On the use of Coq. For each of the three challenges, we had to use Coq to discharge a few VCs that were not proved by automated provers. Writing a proof script for such VCs may seem to be a complex task that requires a fair knowledge of Coq. However, the tactic helped us to keep such tasks reasonable: a proof starts with some powerful tactic that generates a few subgoals, and after a very little number of tactics, the tactic is able to complete the proof. A typical example is a proof that requires induction. Another typical case is when explicit witnesses have to be provided for existential quantifiers, as in challenge 1. Although this process is reasonably quick and painless, it is necessary to know a little bit of Coq to use it. It is thus desirable to propose alternatives. Two recent features added to Why3 may help: first, a transformation that is able to perform induction on algebraic data types; second, a mechanism of “lemma functions”, similar to that of VeriFast and Dafny, that allows the user to write a recursive program to simulate an induction scheme of his choice. Lemma functions can also be used to generate witnesses for existentially quantified assertions. Still, the ability to perform an induction over an inductive predicate, as we did in challenges 1 and 2, remains to be studied. Last but not least, we are now planning to extend Why3 with a dedicated lightweight interactive prover that would simplify proofs even further.

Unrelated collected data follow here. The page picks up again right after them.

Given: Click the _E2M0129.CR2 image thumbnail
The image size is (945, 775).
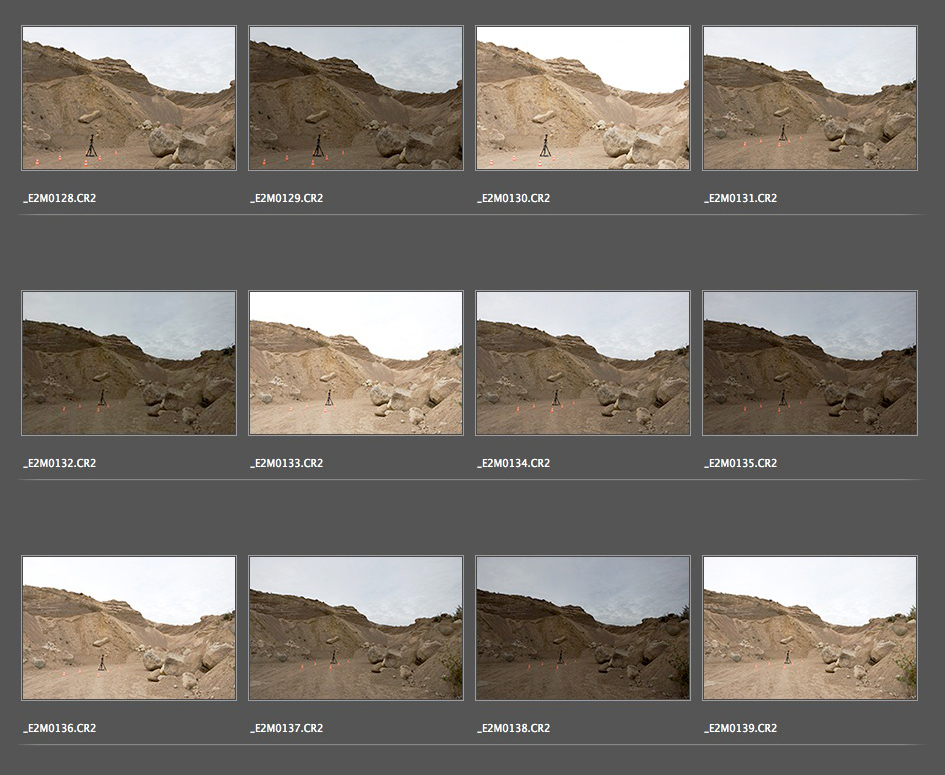Looking at the screenshot, I should (x=356, y=98).
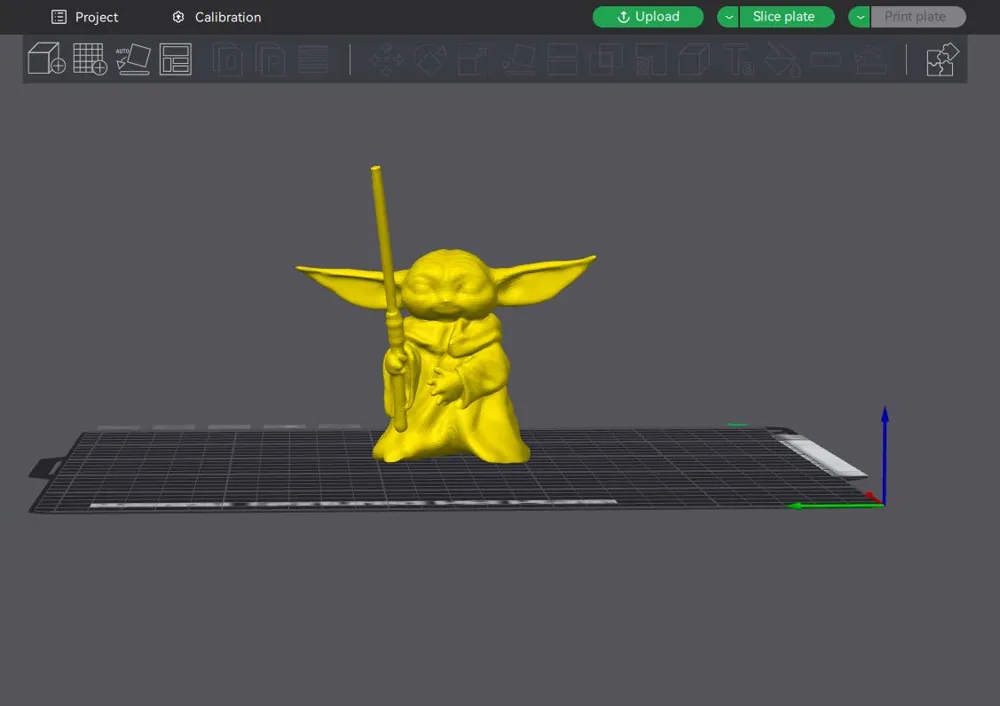Open the Calibration menu

pyautogui.click(x=216, y=17)
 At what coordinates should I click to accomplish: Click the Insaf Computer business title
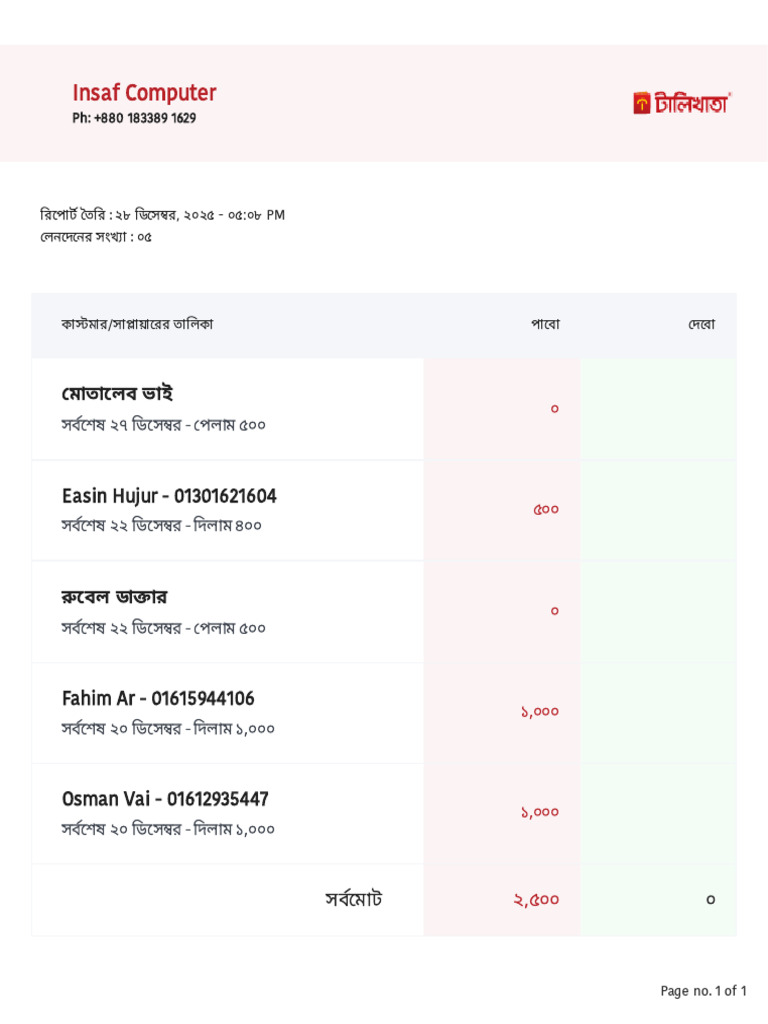coord(144,93)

On the possible use of Frama-C/Jessie or Krakatoa. Why3 is indeed an intermediate verification language which is used by the front-ends Frama-C/Jessie (for C) and Krakatoa (for Java). Thus one might ask why we chose Why3 for the competition: after all, Java implementations were given for the first two challenges, and a language with pointers was mandatory for the third challenge. The first reason is that we decided, prior to the competition, that we were going to use Why3, because it is the tool we are developing. An important improvement that we developed in Why3 relies in the expressiveness of the specification language, that allows us to structure logical models into theories [7], and thus to design a well-structured, reusable standard library. This feature showed itself important during the competition. In the Jessie and Krakatoa front ends, there is no such a large standard library of specifications yet. Thus, another lesson we learned is that we should now improve the specification languages of the front ends. A non-trivial issue is how to reuse the same generic standard library for both Why3 and the front ends. Another point is that the modeling of the heap memory used by the front-ends results in VCs that are sometimes obscure. Finally, we believe that, when one wants to verify a given program, the first step is the design of adequate specifications and adequate proof elements such as loop invariants, auxiliary lemmas, assertions in the code, etc. This work is easier to carry out on a simple language such as WhyML. On a language such as C or Java, one immediately faces the extra burden of showing the absence of runtime errors such as integer overflow and invalid pointer dereferencing.